Nel libro, però, non si parla solo di magistratura, non è il malfunzionamento della giustizia a essere al centro del discorso, bensì il “Sistema”, come lo chiama Palamara, con la lettera maiuscola. “Si ricordi la regola aurea del tre – spiega Palamara a Sallusti – le tre armi del ‘Sistema’: una procura, un giornale amico, un partito che fa da spalla politica. Funziona contro qualcuno, ma anche a difesa di qualcuno”.

Fa male leggere, anche se in parte già si sapeva, che i magistrati al di fuori delle correnti non hanno la possibilità di avanzamenti di carriera, avanzamenti che spesso non vengono dettati dalla bravura, ma da quanto queste persone possono essere utili e soprattutto grate al Sistema. Solo in questo modo il Sistema si riproduce e progredisce: promuovendo quelli bravi, quelli che non chiedono favori per andare avanti, non si instaura quel circolo vizioso e pericolosissimo per cui il favore va reso.
Emerge anche un’etica di facciata: ufficialmente si è integerrimi paladini della legalità, nel privato si chiedono i biglietti gratis per lo stadio o si parla di intercettazioni usate dai magistrati come arma di ricatto.

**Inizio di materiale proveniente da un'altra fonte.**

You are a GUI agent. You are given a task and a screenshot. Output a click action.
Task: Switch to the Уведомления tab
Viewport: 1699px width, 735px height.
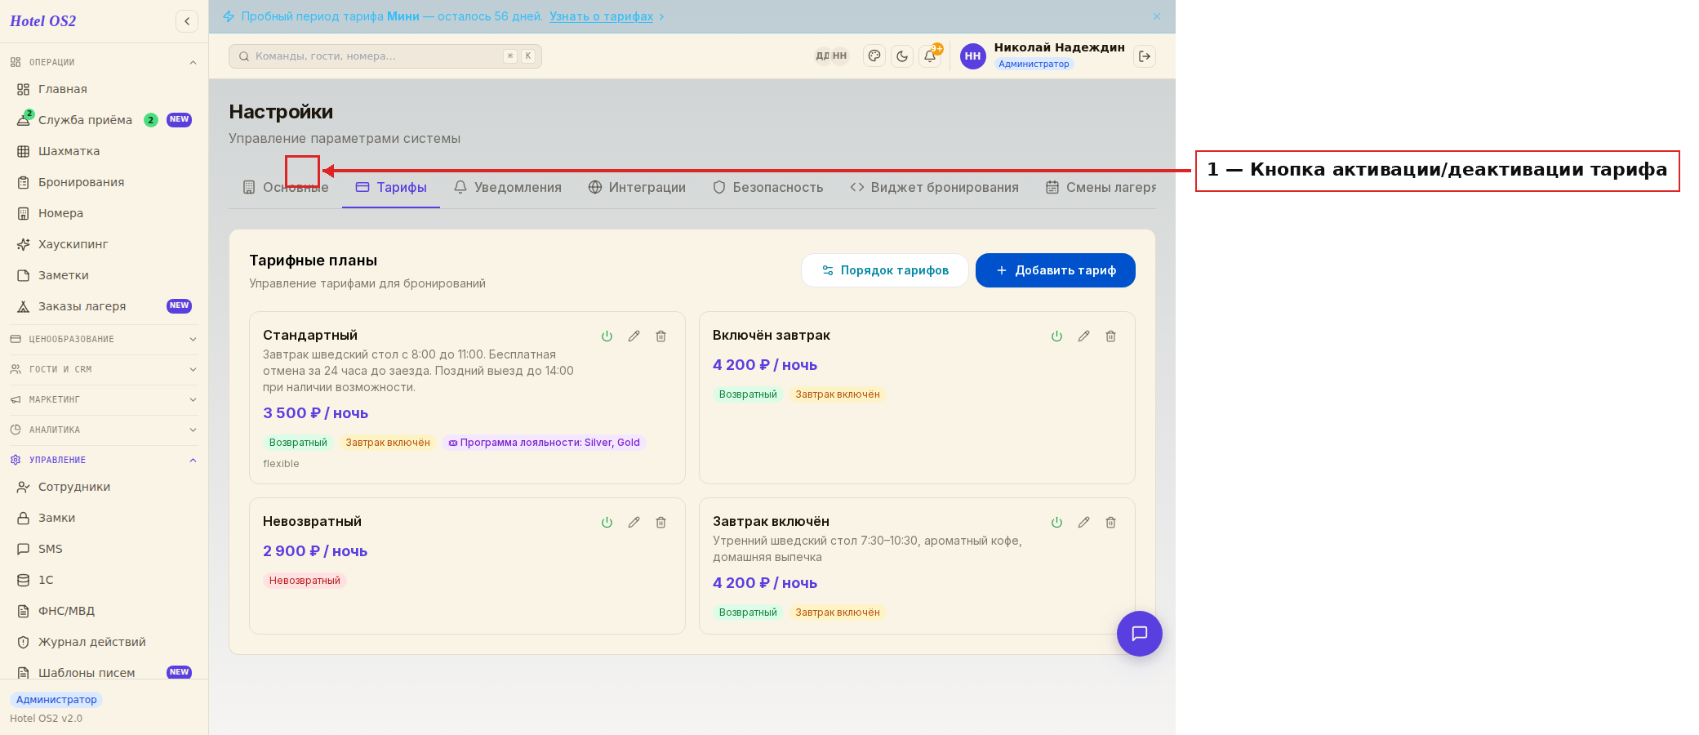click(508, 187)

Considerando che buona parte della sua vita è finita sui giornali, dalle questioni delle nomine, effettivamente di pubblico interesse, agli aspetti più personali delle sue frequentazioni, che dovrebbero essere tutelati dalla privacy, Palamara non ha problemi ad ammettere le proprie responsabilità senza infingimenti, confessa di essere stato un meccanismo importante di quel Sistema, ma solo un meccanismo, non tutto il Sistema. Perché adesso è facile parlare di caso Palamara e gettare ogni responsabilità su di lui, come se facesse favori a se stesso, contrattasse le nomine con se stesso e non con gli altri colleghi e coi membri del Csm.
Può raccontare cose non vere? Potrebbe, ma come magistrato sa perfettamente quali sono le conseguenze cui andrebbe incontro, tanto più che parla di altri magistrati. E per ora le difese più circostanziate sono state pallidi “Non è vero”, senza entrare nel merito.

Palamara ora è stato allontanato dalla magistratura, ma ha fatto ricorso contro questo pesante provvedimento. Chi invece ha chiesto favori è ancora lì, a ricoprire la carica ottenuta dopo aver fatto ore di anticamera per elemosinare il suo aiuto, dopo aver inviato decine di messaggi per sapere quando sarebbe stato finalmente nominato. È questo schifo che deve essere letto dagli italiani, non per demolire la magistratura, ma per ripulirla del fango che persone come queste hanno gettato addosso a una categoria fatta, come ho già detto, per lo più da bravi magistrati che fanno bene il loro lavoro.